▸ **Work to be completed**
Using the records below, output the stretch that opens with the line containing "Task: Expand the text alignment dropdown" and closes with the line containing "Given: Collapse the Value panel section", exactly and including both lines, with nothing more.
--- Supplied records ---
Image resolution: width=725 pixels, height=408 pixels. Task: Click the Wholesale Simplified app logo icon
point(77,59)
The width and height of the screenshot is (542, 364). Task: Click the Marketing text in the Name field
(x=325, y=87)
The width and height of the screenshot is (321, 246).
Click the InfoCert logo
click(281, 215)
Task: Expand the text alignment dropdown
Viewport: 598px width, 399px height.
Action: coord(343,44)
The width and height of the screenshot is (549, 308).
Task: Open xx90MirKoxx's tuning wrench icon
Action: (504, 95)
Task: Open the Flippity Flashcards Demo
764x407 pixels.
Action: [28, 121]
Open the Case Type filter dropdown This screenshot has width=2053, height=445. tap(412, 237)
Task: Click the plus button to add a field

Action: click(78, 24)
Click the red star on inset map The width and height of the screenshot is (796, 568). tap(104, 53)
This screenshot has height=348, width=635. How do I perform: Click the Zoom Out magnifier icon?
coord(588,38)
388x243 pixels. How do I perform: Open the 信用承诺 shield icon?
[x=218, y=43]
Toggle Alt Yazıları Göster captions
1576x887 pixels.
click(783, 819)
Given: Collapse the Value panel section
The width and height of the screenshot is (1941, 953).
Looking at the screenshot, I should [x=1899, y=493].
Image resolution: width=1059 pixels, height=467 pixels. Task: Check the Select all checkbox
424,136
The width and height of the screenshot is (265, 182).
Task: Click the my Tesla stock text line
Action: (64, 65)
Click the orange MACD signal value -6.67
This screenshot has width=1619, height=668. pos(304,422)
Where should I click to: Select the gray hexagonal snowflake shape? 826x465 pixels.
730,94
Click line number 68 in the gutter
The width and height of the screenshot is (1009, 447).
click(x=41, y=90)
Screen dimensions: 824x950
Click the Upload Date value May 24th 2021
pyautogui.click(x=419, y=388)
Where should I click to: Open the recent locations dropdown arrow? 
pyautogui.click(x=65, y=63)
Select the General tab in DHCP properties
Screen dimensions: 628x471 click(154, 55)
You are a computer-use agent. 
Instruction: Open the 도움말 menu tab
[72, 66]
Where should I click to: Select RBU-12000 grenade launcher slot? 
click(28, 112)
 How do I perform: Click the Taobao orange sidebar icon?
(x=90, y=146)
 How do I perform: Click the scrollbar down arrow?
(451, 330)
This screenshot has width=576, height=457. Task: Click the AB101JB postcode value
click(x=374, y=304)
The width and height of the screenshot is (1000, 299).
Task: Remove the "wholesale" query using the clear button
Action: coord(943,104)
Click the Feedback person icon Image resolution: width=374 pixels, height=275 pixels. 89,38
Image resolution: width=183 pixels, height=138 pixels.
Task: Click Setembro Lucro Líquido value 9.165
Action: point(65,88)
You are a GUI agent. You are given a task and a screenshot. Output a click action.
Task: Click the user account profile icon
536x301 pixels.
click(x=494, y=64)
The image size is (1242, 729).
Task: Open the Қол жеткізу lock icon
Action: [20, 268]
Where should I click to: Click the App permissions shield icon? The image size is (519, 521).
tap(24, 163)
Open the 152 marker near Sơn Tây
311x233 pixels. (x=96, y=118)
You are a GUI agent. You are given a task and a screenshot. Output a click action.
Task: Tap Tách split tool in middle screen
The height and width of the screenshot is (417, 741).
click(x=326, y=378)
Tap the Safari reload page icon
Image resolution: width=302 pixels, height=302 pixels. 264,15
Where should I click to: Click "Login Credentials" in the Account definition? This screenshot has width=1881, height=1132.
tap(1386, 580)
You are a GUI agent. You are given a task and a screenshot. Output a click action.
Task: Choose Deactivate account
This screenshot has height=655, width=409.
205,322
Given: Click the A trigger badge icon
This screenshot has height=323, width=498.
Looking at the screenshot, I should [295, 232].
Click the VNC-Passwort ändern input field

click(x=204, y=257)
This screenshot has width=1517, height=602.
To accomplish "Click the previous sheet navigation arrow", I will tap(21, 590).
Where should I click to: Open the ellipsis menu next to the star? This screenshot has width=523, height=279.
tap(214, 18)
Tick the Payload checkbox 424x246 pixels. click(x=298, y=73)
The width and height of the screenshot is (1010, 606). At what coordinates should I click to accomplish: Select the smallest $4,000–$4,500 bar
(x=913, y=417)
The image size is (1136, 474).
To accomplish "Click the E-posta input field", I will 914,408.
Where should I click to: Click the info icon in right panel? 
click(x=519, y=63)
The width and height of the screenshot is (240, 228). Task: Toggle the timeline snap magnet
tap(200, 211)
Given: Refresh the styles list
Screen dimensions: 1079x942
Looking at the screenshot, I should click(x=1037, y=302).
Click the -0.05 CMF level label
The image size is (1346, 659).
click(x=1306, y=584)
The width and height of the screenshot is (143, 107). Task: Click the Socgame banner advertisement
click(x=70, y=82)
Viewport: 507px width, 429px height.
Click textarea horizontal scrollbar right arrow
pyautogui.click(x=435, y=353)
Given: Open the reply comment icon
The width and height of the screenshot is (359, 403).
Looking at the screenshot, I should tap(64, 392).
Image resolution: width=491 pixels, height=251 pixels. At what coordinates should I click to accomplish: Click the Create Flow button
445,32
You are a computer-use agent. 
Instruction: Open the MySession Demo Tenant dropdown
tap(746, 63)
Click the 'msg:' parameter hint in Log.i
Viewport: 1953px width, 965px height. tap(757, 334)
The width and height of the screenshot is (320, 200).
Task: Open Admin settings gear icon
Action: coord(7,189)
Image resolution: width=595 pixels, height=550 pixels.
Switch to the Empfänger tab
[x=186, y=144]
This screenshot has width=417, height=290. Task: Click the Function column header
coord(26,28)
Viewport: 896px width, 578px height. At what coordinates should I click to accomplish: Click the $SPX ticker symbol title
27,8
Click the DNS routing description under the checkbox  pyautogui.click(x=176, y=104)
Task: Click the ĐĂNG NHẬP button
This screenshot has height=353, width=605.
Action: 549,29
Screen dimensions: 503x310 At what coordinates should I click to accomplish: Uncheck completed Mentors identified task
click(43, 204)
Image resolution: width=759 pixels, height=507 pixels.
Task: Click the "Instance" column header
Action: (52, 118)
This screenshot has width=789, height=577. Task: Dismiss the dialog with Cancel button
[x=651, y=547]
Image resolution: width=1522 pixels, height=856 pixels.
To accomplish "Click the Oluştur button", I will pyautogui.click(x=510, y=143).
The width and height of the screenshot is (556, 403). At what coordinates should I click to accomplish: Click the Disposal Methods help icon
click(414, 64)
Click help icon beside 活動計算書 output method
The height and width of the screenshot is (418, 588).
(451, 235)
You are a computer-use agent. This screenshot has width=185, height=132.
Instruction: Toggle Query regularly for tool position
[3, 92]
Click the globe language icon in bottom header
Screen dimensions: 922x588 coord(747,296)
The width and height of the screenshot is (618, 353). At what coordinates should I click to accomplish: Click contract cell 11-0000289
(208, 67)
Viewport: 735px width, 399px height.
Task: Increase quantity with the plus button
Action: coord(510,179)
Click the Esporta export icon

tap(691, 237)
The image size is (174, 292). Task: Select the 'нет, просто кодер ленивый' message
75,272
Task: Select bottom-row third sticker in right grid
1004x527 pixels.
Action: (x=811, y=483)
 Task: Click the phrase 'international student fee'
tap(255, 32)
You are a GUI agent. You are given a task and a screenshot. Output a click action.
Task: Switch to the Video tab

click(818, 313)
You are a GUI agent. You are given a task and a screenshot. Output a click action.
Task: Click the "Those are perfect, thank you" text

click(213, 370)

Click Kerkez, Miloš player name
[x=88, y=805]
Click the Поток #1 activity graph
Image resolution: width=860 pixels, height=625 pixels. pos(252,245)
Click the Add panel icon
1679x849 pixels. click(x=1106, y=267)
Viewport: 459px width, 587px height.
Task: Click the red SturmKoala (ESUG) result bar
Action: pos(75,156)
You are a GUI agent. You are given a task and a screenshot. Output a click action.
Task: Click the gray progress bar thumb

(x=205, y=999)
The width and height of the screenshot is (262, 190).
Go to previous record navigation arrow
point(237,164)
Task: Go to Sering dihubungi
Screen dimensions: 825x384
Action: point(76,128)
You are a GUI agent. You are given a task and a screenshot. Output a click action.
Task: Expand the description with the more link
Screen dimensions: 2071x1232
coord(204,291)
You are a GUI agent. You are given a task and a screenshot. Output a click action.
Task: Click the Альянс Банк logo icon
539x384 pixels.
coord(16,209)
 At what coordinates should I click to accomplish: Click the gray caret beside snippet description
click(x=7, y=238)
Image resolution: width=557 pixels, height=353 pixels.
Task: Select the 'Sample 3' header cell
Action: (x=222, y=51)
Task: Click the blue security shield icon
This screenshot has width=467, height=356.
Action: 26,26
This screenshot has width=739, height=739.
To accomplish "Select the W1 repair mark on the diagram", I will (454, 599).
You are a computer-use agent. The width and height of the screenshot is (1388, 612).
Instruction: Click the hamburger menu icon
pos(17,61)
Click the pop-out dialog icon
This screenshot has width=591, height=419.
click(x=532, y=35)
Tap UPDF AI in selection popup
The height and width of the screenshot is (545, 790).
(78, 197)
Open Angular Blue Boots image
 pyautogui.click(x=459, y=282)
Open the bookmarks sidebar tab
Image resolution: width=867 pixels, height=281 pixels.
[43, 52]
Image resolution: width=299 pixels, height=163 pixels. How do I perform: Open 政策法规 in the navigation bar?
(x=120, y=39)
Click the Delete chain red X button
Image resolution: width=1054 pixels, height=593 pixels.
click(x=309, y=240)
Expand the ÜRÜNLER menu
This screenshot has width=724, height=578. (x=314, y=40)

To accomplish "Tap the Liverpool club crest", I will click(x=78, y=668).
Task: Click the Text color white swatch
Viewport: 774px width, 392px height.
---
▸ **Solution to this task**
Task: Expand the text alignment dropdown
Viewport: 598px width, 399px height.
Action: coord(343,44)
The width and height of the screenshot is (549, 308).
Task: Open xx90MirKoxx's tuning wrench icon
Action: (504, 95)
Task: Open the Flippity Flashcards Demo
764x407 pixels.
Action: [28, 121]
Open the Case Type filter dropdown This screenshot has width=2053, height=445. tap(412, 237)
Task: Click the plus button to add a field

Action: click(78, 24)
Click the red star on inset map The width and height of the screenshot is (796, 568). tap(104, 53)
This screenshot has height=348, width=635. How do I perform: Click the Zoom Out magnifier icon?
coord(588,38)
388x243 pixels. How do I perform: Open the 信用承诺 shield icon?
[x=218, y=43]
Toggle Alt Yazıları Göster captions
1576x887 pixels.
click(783, 819)
Given: Collapse the Value panel section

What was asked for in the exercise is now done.